** BEGIN **

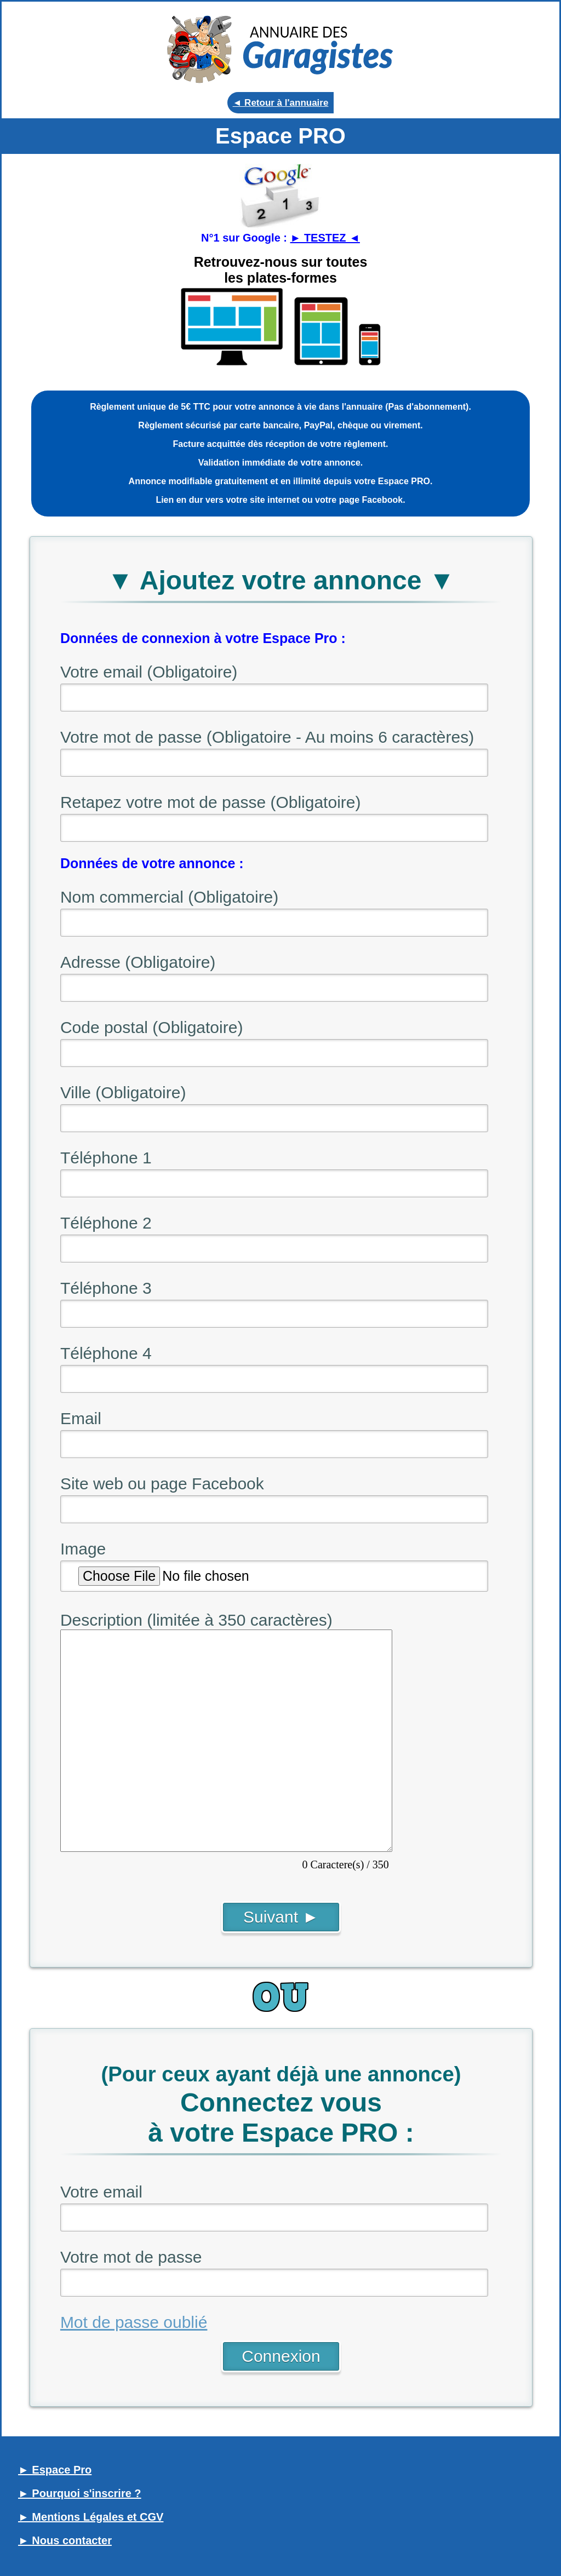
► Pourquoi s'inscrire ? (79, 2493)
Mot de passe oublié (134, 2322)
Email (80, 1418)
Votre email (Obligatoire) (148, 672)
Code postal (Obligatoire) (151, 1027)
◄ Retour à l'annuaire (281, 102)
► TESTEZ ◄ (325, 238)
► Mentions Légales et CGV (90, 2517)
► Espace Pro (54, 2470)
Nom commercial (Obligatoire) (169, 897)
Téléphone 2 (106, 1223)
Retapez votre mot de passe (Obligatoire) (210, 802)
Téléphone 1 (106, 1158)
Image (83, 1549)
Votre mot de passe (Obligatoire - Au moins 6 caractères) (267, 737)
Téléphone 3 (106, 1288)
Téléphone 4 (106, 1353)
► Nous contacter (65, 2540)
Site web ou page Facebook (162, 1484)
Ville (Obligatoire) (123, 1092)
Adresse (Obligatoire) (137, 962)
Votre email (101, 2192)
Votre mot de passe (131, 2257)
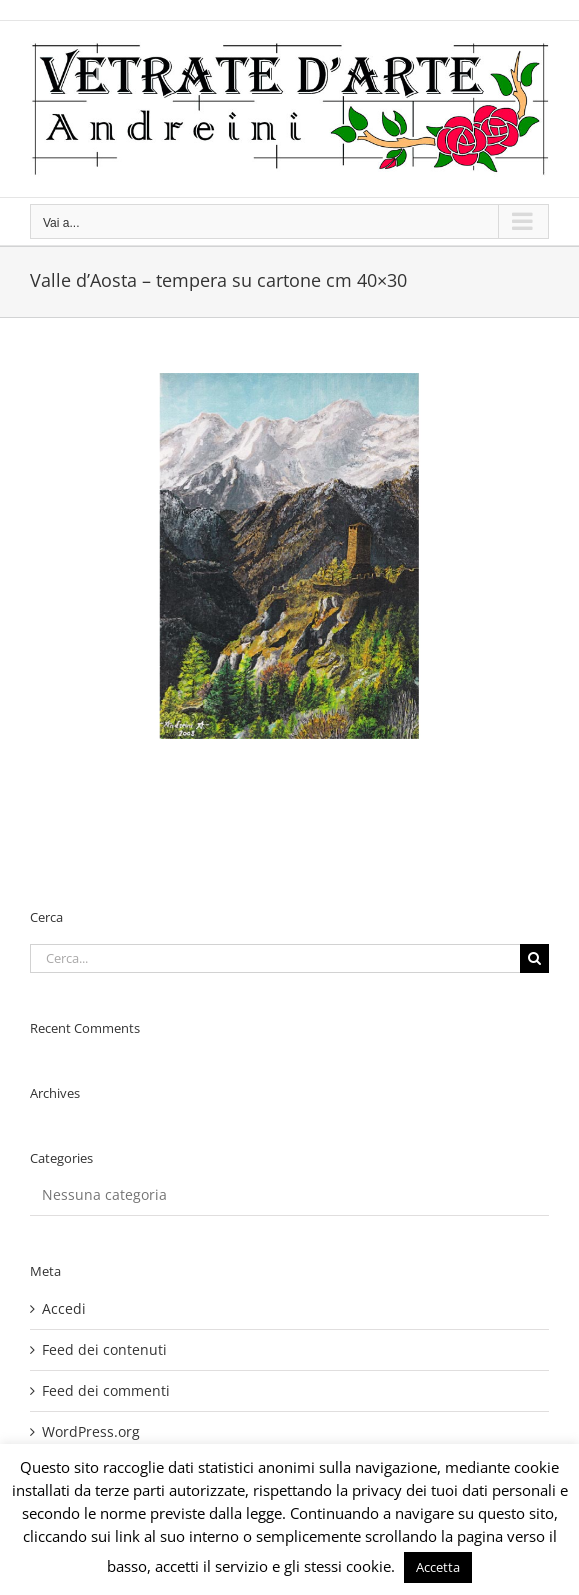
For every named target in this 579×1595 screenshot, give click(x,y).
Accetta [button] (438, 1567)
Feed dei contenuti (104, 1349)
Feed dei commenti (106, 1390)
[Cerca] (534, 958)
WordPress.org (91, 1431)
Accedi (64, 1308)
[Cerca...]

** END **

Transcribe the rows from their beginning through the line holding "Ville (Obligatoire) (123, 1092)", inclusive, leaving out the pictures.

§ **ANSWER TO THE PROBLEM**
► Pourquoi s'inscrire ? (79, 2493)
Mot de passe oublié (134, 2322)
Email (80, 1418)
Votre email (Obligatoire) (148, 672)
Code postal (Obligatoire) (151, 1027)
◄ Retour à l'annuaire (281, 102)
► TESTEZ ◄ (325, 238)
► Mentions Légales et CGV (90, 2517)
► Espace Pro (54, 2470)
Nom commercial (Obligatoire) (169, 897)
Téléphone 2 (106, 1223)
Retapez votre mot de passe (Obligatoire) (210, 802)
Téléphone 1 (106, 1158)
Image (83, 1549)
Votre mot de passe (Obligatoire - Au moins 6 caractères) (267, 737)
Téléphone 3 (106, 1288)
Téléphone 4 (106, 1353)
► Nous contacter (65, 2540)
Site web ou page Facebook (162, 1484)
Ville (Obligatoire) (123, 1092)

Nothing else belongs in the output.